This signature is not his face—age can change
that beyond recognition; it is not his hair, for that
can fall out; it is not his height, for duplicates
of that exist; it is not his form, for duplicates
of that exist also, whereas this signature is each
man’s very own—there is no duplicate
of it among the swarming populations of the globe!
“This autograph consists of
the delicate lines or corrugations with which Nature
marks the insides of the hands and the soles of the
feet. If you will look at the balls of your
fingers—you that have very sharp eyesight—you
will observe that these dainty curving lines lie close
together, like those that indicate the borders of oceans
in maps, and that they form various clearly defined
patterns, such as arches, circles, long curves, whorls,
etc., and that these patterns differ on the different
fingers. [Every man in the room had his hand up to
the light now, and his head canted to one side, and
was minutely scrutinizing the balls of his fingers;
there were whispered ejaculations of “Why, it’s
so—I never noticed that before!”]
The patterns on the right hand are not the same as
those on the left. [Ejaculations of “Why, that’s
so, too!”] Taken finger for finger, your patterns
differ from your neighbor’s. [Comparisons were
made all over the house—even the judge and
jury were absorbed in this curious work.] The patterns
of a twin’s right hand are not the same as those
on his left.
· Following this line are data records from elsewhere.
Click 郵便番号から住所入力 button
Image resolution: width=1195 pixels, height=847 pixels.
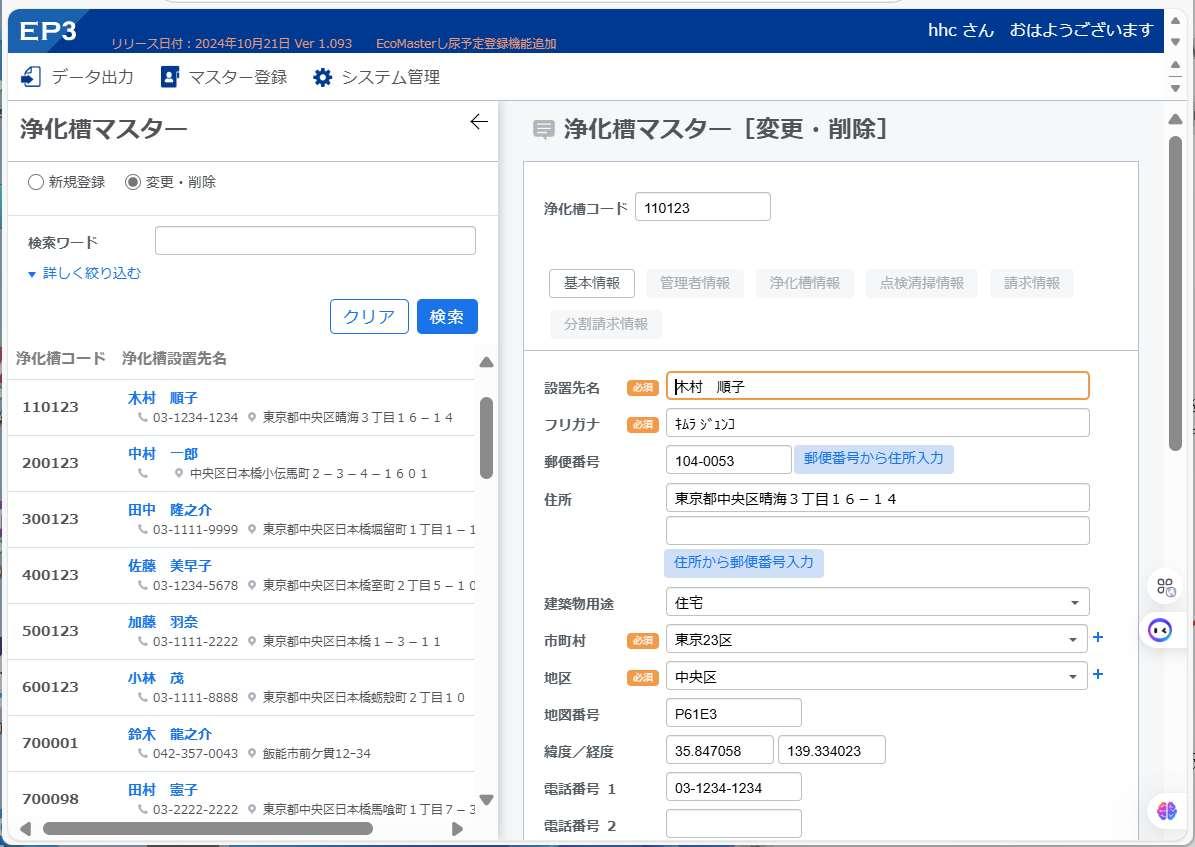pos(873,459)
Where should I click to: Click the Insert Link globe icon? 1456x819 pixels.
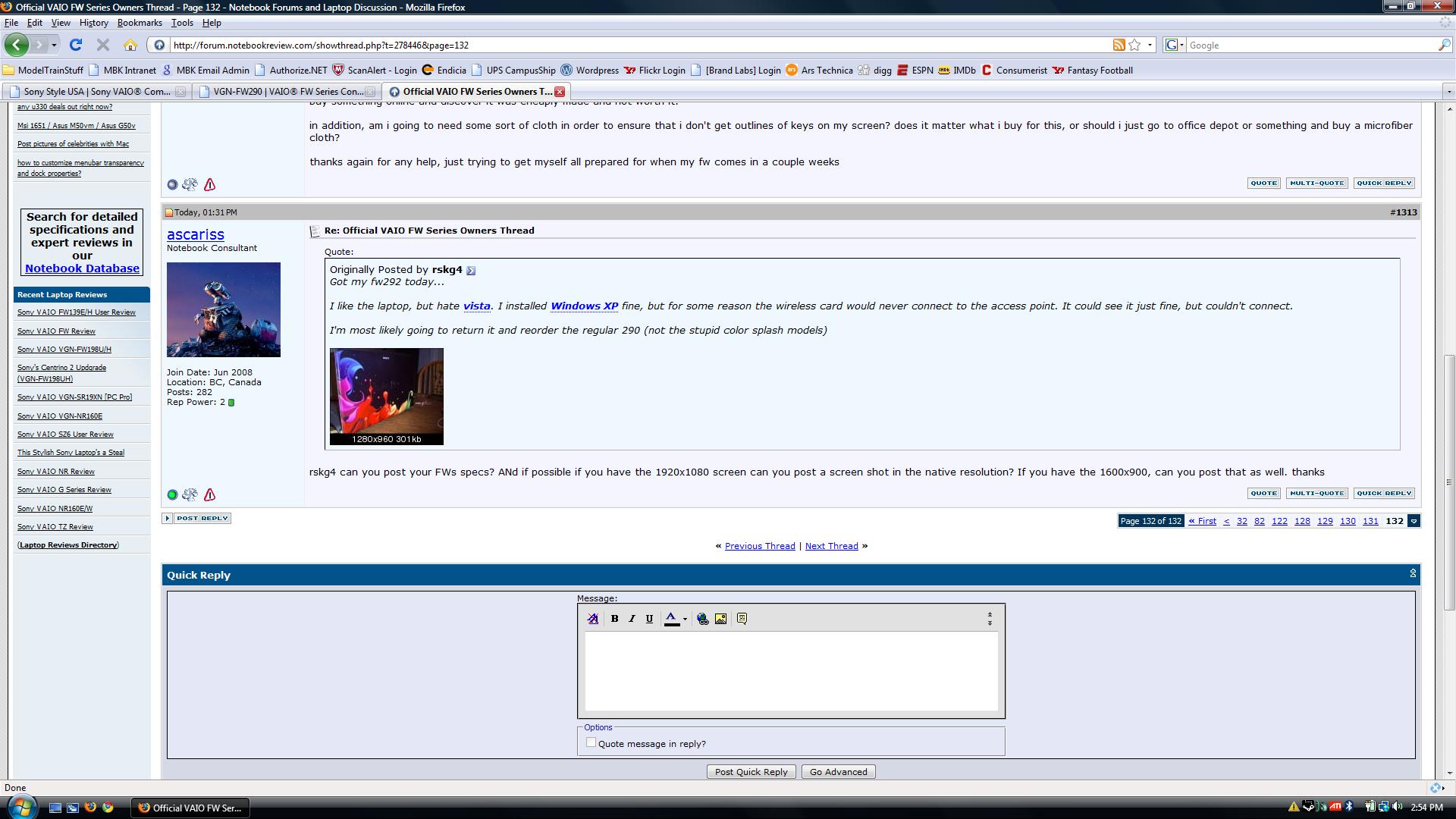703,619
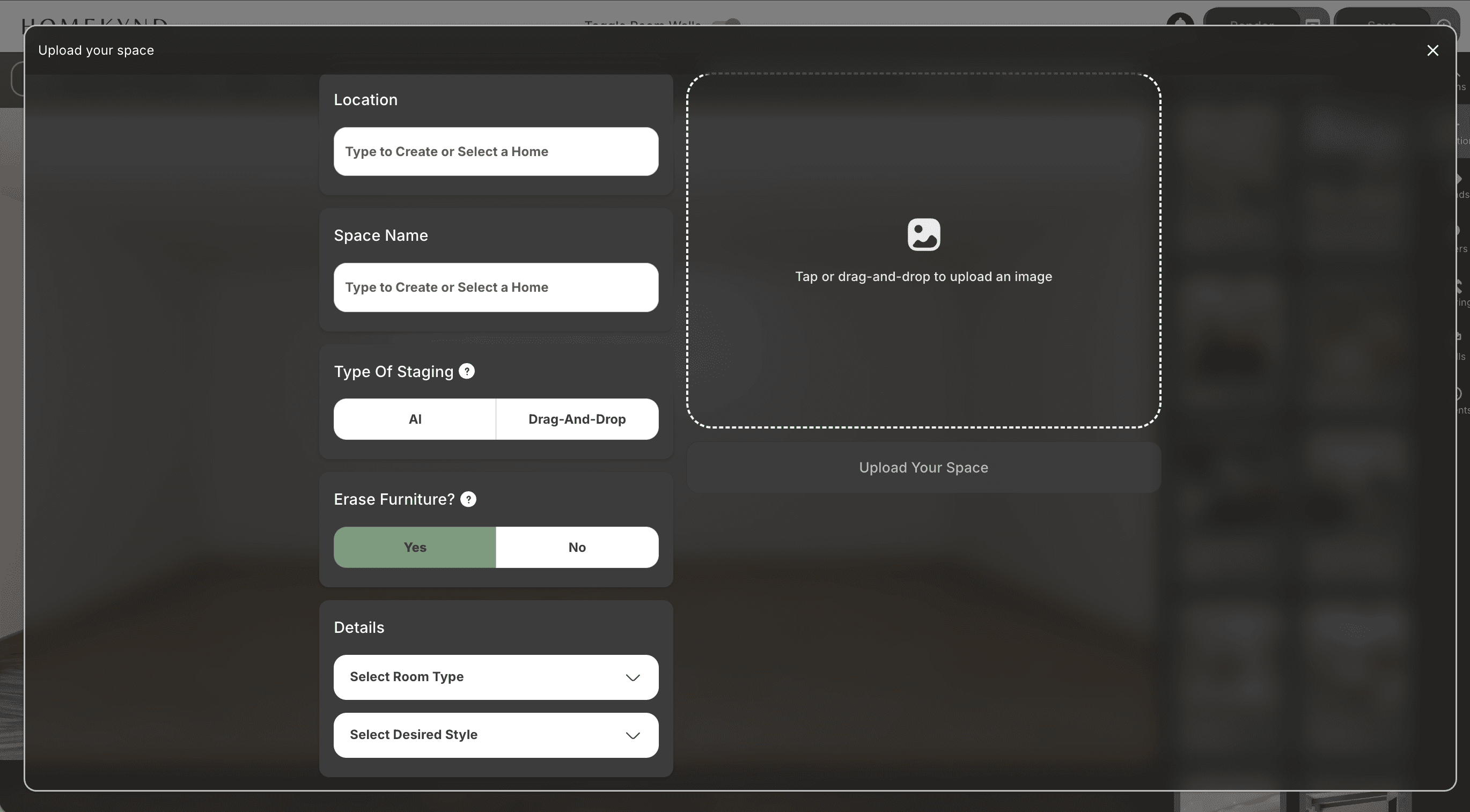
Task: Expand the Select Desired Style dropdown
Action: pos(495,735)
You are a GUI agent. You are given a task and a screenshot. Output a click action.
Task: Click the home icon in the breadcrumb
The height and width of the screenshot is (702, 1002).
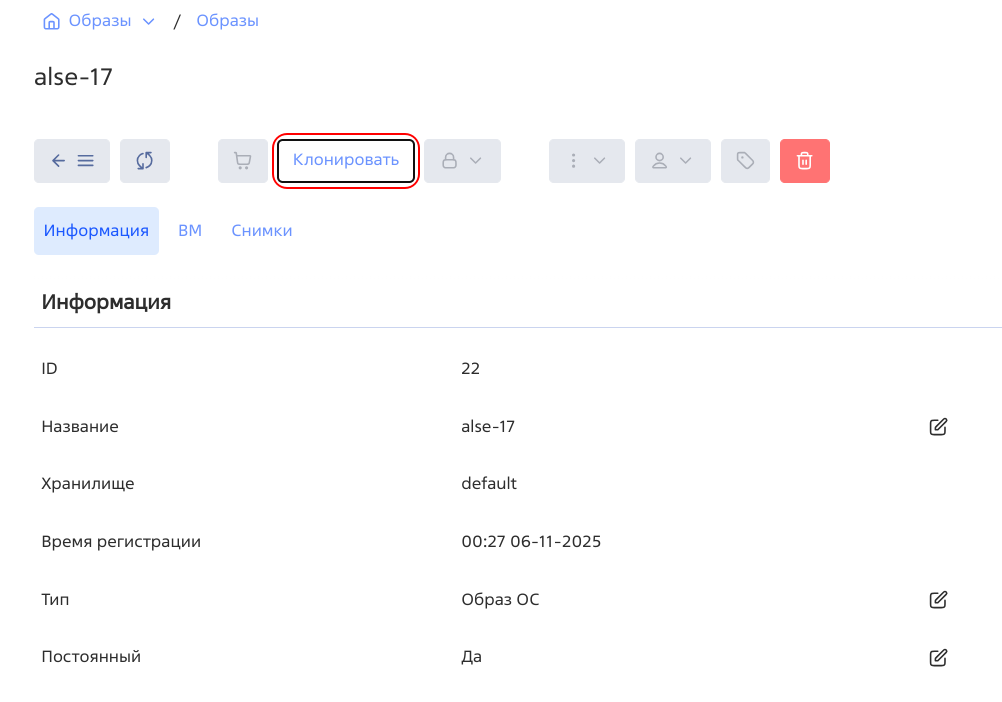click(x=52, y=21)
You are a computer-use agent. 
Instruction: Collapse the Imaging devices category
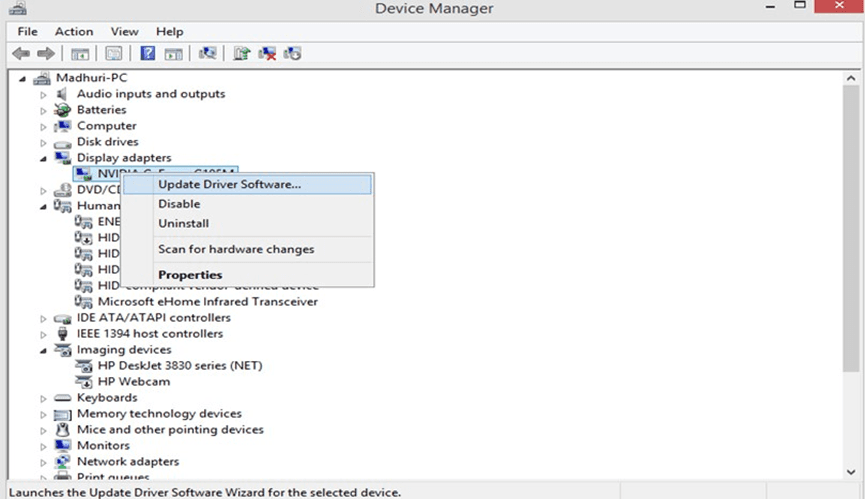(x=43, y=351)
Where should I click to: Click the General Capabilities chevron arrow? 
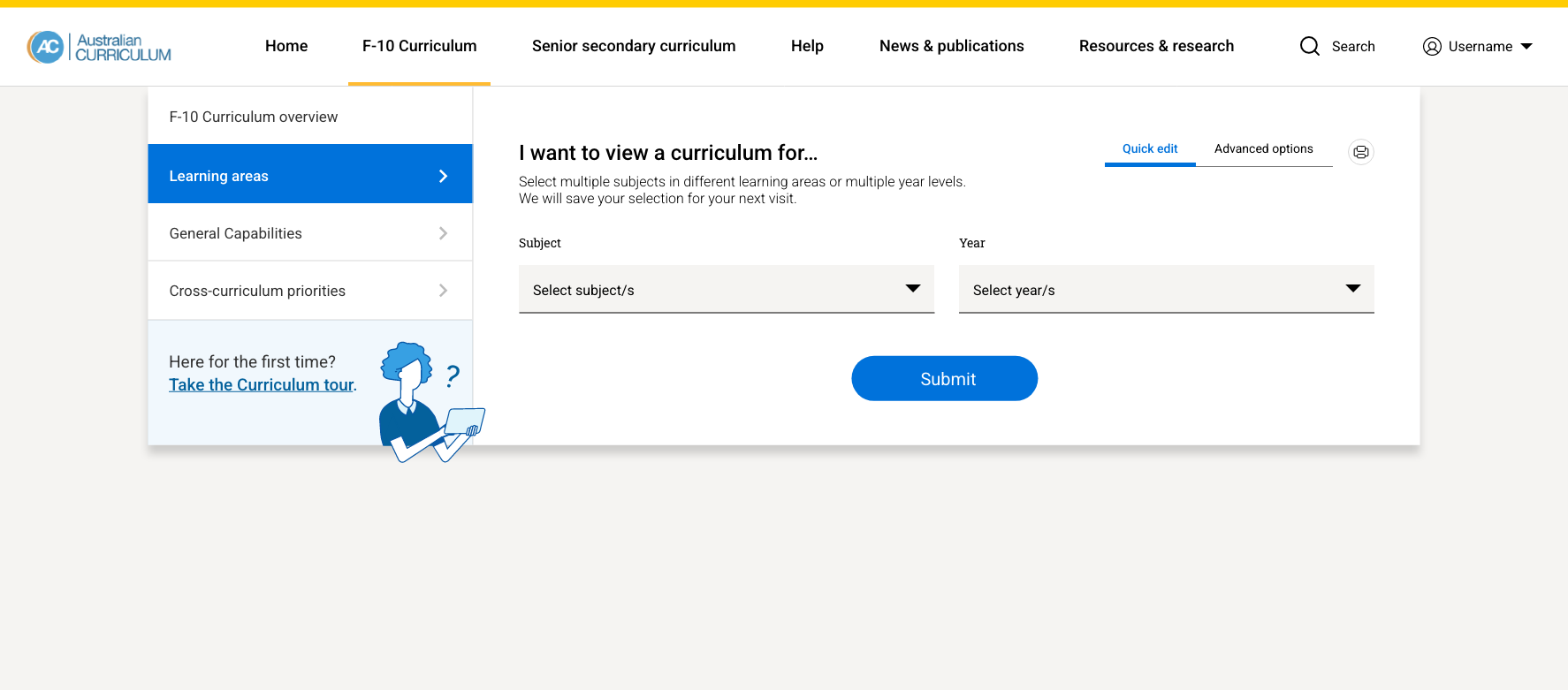click(443, 233)
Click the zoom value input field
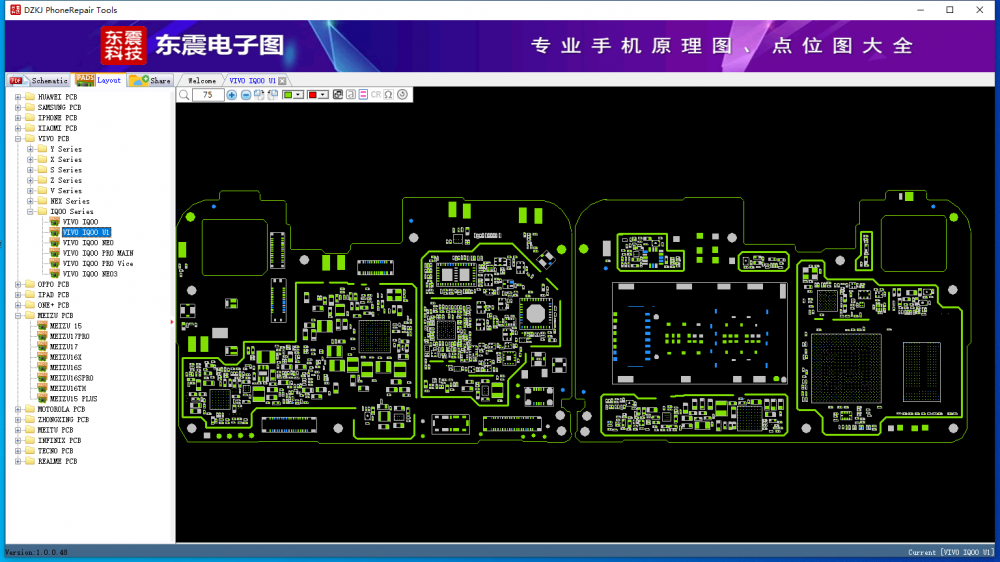This screenshot has height=562, width=1000. click(208, 94)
One twin’s patters are never
the same as his fellow twin’s patters—the
jury will find that the patterns upon the finger balls
of the twins’ hands follow this rule. [An examination
of the twins’ hands was begun at once.] You
have often heard of twins who were so exactly alike
that when dressed alike their own parents could not
tell them apart. Yet there was never a twin born
in to this world that did not carry from birth to
death a sure identifier in this mysterious and marvelous
natal autograph. That once known to you, his
fellow twin could never personate him and deceive
you.”
Wilson stopped and stood silent.
Inattention dies a quick and sure death when a speaker
does that. The stillness gives warning that something
is coming. All palms and finger balls went down
now, all slouching forms straightened, all heads came
up, all eyes were fastened upon Wilson’s face.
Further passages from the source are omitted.